Start of Records provided

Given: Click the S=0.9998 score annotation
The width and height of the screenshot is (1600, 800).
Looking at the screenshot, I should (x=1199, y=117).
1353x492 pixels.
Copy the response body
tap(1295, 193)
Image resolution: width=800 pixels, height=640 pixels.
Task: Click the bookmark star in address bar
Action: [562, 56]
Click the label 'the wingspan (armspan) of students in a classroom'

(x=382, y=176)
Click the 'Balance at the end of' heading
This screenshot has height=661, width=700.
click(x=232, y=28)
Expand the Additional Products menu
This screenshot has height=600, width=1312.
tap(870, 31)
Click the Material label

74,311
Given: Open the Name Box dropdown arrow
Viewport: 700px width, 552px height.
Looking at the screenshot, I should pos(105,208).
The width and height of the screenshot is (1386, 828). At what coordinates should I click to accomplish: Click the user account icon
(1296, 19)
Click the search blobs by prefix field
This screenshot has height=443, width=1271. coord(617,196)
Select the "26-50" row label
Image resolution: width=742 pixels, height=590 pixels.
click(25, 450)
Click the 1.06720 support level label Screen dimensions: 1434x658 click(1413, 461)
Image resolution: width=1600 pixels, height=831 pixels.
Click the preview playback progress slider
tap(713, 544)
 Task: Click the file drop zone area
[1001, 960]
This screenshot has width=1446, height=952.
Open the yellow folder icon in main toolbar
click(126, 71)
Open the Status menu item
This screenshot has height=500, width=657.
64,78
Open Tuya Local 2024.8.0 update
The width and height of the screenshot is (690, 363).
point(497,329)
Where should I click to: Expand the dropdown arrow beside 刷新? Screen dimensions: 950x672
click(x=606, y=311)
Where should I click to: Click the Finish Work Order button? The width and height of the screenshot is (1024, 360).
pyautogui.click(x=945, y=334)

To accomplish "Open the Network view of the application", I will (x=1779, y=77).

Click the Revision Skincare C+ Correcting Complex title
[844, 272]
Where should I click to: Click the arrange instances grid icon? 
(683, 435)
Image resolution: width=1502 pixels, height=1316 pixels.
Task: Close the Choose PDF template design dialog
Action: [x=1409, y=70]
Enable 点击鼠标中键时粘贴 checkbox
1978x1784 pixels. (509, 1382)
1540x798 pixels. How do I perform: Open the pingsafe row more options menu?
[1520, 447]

End of Records provided

● Work instructions:
Recast the items above as a JSON list of strings, one string per line and with blank lines omitted, beginning at the line that contains "This screenshot has width=1446, height=952." and stopping after the line that contains "point(497,329)".

● Response:
[
  "This screenshot has width=1446, height=952.",
  "Open the yellow folder icon in main toolbar",
  "click(126, 71)",
  "Open the Status menu item",
  "This screenshot has height=500, width=657.",
  "64,78",
  "Open Tuya Local 2024.8.0 update",
  "The width and height of the screenshot is (690, 363).",
  "point(497,329)"
]